Your dreams remember you...
Hello,
Welcome to my little world. I am a singer-songwriter and painter-illustrator (which often vessels me into other conjoining mediums) exploring what I call The Veil: that silk curtain in the wind between dreams and waking, life and death, me and you. I am interested in echoes, dreams, nightmares, creatures, the feminine, the mythological, wings, veins, scars, bodies, blood, fire, water, air, earth, cycles—the things we feel humming in the lights and shadows of places. Here I am. Here you are.

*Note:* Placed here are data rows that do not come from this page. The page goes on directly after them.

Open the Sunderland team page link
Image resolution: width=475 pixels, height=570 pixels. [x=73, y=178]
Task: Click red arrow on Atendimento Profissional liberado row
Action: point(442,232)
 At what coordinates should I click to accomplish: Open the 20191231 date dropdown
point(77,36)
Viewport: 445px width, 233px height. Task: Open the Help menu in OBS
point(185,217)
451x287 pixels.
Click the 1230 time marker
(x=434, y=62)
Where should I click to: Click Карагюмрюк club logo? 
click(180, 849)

My mother tells me I came out of her womb with a pen in my hand and an insatiable curiosity. My feet were always dirty, my knees scraped, my head both here and elsewhere. No one taught me to be an artist; living did that. But I love learning and seeing, soaking and bending like a tree, and there are so many brilliant things to grow from. I attended the early college program at the School of the Art Institute of Chicago on scholarship at the age of 16, went on to get a BFA from the University of Illinois at Champaign-Urbana, and am currently getting my MFA at the School of the Art Institute of Chicago. Because I keep wanting to see, learn, and connect. That’s probably my favorite thing about learning, and about art — connection. Within and around oneself. I’ve had many shows, won awards, and done a bunch of things people noticed and thought to make note of, for which I am very grateful. You can view those in my CV if you really want to know. But really, I’d just like for you to connect in whatever way is meaningful to you. Or maybe you’ll forget about me and I’ll just be a whisper in the back of your brain. Either way, I’m happy to meet you here in this moment.

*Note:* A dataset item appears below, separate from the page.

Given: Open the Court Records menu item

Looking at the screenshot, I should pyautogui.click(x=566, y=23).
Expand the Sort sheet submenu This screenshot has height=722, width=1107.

There are many things I’ve let out and others I’ve kept locked in a box deep inside me for many years. There are things finally emerging, things I am learning to hone. Sometimes I feel a thousand ancient lives within me and sometimes I feel all new and naïve — like the goop of a cocoon weaving itself into wings it will somehow know how to use. But these things are not disparate; there are red threads tying them together. The child is wise; the adult is knowing. And here I am; and here you are. Breathing in and out.